The Pennsylvania Department of Transportation’s (PennDOT) and NJDOT’s Smart Transportation Guidebook defines the following seven “context areas” from least to most developed:⁽²⁰⁾

1. Rural.
   
   
2. Suburban neighborhood.
   
   
3. Suburban corridor.
   
   
4. Suburban center.
   
   
5. Town/village neighborhood.
   
   
6. Town center.
   
   
7. Urban core.
   
   

The PennDOT and NJDOT guidebook includes a set of quantifiable characteristics for each of the seven context areas and a recommendation to base identified land use on this information. Table 1 summarizes the quantifiable characteristics.

Table 1. Quantifiable characteristics of land use contexts (PennDOT and NJDOT, 2008).⁽²⁰⁾

Land use contexts should be broadly defined for road segments greater than 600 ft in length because of practical limitations on the frequency of changing the roadway typical section over a short stretch of road.⁽²⁰⁾

The Smart Transportation Guidebook includes a “matrix of design values” with design criteria as rows and land use contexts as columns for five different roadway types: 1) regional arterial, 2) community arterial, 3) community collector, 4) neighborhood collector, and 5) local road.⁽²⁰⁾ This roadway typology is different than the existing functional classification system outlined by FHWA and was proposed to capture the actual role of the roadway in the surrounding community.⁽⁷⁾ Access, mobility, and speed are considered on the road segment of interest as opposed to using only one functional classification for an entire highway.

The literature review on area type definitions demonstrated the lack of an objective definition for “suburban.” Suburban areas may be inside or outside of urban boundaries.
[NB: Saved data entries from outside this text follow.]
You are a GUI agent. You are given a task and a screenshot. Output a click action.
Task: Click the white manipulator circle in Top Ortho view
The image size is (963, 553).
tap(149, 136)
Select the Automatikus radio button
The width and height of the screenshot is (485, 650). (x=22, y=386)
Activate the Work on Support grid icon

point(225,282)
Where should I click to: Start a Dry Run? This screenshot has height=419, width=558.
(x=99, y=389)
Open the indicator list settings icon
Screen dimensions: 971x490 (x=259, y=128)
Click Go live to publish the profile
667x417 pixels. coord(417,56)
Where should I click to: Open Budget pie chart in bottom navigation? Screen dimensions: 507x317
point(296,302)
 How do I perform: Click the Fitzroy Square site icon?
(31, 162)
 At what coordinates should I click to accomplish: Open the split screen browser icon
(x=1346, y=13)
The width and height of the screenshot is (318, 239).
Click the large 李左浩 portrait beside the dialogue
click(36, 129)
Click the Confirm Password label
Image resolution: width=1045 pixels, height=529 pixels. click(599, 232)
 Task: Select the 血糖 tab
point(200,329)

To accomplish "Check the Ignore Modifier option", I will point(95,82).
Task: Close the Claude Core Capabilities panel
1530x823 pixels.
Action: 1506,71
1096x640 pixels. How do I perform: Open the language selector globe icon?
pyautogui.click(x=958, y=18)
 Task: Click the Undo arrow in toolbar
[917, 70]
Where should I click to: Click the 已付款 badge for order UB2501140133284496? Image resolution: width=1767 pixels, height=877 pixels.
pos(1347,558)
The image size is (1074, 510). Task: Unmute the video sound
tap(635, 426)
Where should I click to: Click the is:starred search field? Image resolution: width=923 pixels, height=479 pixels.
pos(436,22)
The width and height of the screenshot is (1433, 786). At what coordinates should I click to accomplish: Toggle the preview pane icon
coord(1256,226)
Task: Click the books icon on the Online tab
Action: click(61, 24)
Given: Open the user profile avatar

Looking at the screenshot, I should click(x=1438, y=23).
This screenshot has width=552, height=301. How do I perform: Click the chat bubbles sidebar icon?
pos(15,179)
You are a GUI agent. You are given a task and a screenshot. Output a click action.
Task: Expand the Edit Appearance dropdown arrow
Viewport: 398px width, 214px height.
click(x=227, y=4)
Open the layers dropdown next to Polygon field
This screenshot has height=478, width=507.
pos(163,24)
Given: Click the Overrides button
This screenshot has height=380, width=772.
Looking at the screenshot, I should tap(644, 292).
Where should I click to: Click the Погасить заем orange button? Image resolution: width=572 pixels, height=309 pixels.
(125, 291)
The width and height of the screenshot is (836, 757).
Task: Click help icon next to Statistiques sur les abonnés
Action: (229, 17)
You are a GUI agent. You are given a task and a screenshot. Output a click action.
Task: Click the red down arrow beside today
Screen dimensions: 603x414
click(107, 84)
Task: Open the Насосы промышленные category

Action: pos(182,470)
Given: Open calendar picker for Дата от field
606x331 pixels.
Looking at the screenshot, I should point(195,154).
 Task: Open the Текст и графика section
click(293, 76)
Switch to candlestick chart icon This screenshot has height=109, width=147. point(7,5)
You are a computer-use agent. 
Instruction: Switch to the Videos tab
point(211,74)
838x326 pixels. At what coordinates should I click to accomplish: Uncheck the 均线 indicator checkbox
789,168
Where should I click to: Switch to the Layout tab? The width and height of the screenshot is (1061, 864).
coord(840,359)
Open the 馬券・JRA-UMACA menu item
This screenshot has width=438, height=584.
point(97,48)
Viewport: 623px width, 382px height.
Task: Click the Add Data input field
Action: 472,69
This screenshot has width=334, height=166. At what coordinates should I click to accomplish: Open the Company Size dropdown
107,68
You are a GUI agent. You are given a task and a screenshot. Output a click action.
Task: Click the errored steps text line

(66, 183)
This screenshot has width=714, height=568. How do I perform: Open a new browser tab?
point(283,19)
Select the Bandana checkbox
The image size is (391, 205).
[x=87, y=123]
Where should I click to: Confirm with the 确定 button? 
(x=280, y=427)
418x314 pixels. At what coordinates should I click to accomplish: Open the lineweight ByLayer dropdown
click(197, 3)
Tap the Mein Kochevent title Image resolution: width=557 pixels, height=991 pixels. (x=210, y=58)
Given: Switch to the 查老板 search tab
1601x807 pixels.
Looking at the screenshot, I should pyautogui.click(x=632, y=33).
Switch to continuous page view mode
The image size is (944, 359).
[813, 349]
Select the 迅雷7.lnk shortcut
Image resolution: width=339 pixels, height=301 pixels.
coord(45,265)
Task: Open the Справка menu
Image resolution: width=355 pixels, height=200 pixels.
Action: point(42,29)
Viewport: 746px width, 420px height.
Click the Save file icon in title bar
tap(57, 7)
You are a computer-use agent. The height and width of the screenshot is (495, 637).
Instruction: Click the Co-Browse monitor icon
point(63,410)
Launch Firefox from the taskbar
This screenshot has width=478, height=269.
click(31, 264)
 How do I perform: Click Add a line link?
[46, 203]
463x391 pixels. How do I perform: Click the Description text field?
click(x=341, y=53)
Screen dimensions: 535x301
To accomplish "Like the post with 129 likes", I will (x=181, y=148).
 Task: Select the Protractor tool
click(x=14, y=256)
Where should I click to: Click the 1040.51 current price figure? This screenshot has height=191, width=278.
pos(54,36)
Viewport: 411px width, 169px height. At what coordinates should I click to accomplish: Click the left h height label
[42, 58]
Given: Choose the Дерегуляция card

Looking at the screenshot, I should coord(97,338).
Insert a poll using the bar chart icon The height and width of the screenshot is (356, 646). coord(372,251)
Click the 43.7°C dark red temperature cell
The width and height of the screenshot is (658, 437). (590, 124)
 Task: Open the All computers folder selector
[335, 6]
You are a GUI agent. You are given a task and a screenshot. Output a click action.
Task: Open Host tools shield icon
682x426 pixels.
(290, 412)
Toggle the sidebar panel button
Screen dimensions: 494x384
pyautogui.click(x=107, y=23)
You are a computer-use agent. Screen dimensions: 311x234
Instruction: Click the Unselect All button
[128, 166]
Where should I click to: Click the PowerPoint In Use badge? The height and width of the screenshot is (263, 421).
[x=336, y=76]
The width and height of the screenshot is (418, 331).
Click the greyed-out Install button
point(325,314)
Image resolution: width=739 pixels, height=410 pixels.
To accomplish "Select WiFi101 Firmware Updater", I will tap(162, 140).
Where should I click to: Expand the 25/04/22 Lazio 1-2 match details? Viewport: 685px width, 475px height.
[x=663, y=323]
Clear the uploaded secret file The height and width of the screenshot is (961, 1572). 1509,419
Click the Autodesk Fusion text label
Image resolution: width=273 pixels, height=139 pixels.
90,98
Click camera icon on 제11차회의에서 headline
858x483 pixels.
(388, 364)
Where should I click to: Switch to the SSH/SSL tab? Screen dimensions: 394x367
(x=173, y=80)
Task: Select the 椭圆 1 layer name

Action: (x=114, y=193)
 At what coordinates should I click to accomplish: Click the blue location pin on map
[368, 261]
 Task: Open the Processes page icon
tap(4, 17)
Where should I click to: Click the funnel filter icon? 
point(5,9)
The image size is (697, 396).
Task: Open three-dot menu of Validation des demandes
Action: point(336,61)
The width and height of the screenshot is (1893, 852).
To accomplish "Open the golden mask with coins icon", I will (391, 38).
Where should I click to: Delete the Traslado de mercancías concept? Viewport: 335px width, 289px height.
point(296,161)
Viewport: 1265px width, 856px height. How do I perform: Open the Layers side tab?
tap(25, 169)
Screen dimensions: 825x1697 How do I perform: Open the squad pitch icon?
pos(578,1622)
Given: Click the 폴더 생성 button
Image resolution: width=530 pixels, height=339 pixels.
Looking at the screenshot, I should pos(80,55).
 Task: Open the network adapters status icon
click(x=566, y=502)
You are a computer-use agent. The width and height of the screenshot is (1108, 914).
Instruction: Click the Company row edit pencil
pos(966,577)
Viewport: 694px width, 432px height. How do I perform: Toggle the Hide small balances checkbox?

Physical characteristics vary. Because the scope of this research project is rural and suburban roads, the research team relied on State-specific definitions of these area types when gathering information about rural and suburban roads in that State.

SPEED CONCEPTS

This section describes the relationships among design, operating, and posted speed limits during the project development process (pre- to post-construction). In addition, it also discusses the known relationship between speed and safety, including both crash frequency and severity.

Relationship Among Design, Running, Operating, and Posted Speeds

This section discusses road geometric design practices and speed-related outcomes, with particular focus on the concepts of design speed, operating speed, and posted speed. Several sections draw significantly on the FHWA’s Speed Concepts: Informational Guide and Understanding Speed Concepts, as well as on follow-up work to the informational guide published by Porter et al.^(4,21,22) The following sections use both operating speed and running speed to describe relationships between design speed and observed speeds. Operating speed is “the speed at which drivers are observed operating their vehicles during free-flow conditions.” Running speed is “the speed at which an individual vehicle travels over a highway section.” Operating speeds and running speeds during off-peak, low-volume conditions provide similar insights on how drivers select speeds based on the road geometrics, particularly on uninterrupted flow facilities.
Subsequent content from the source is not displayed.